--- Extracted data Enclosed Below ---

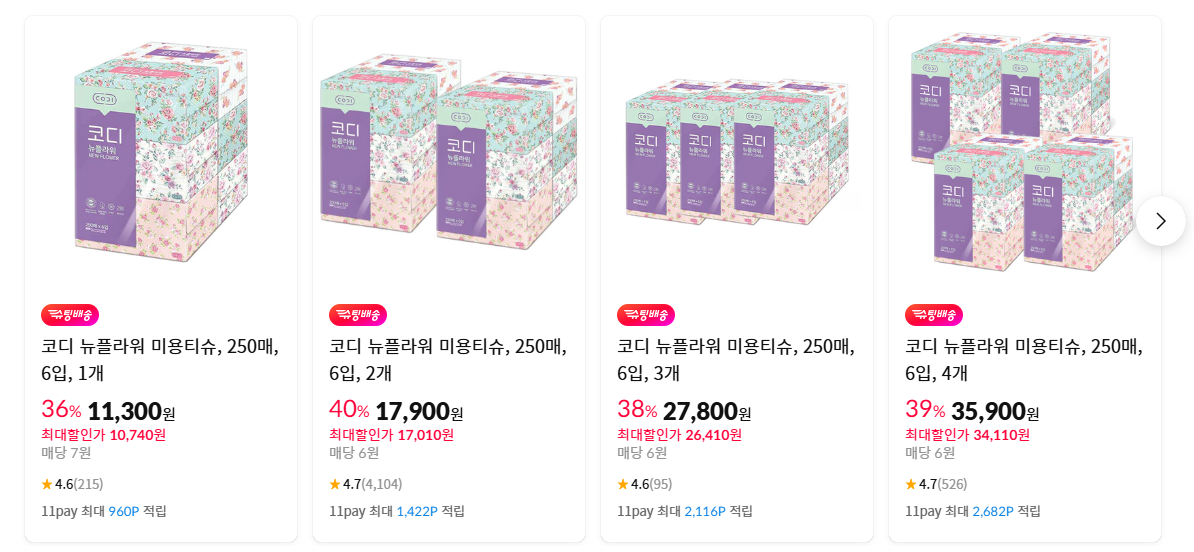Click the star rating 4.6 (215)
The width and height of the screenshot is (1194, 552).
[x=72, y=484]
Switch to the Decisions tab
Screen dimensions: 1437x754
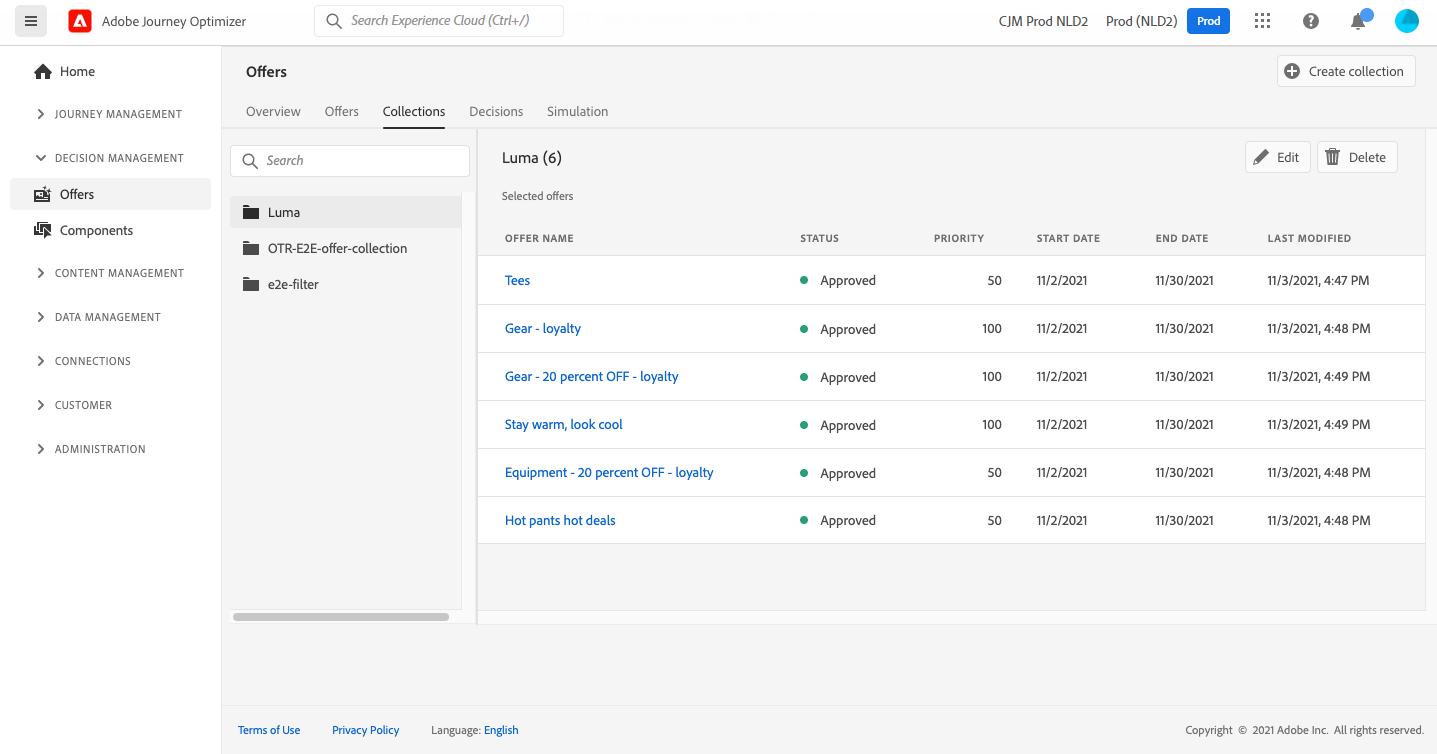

--- End of Enclosed Extracted data ---

**Exercise brief:** Only the lines from the one containing "Switch to the Decisions tab" through the final line of the data are to be written out, exactly as they stand and without pictures.

**The answer:**
Switch to the Decisions tab
Screen dimensions: 1437x754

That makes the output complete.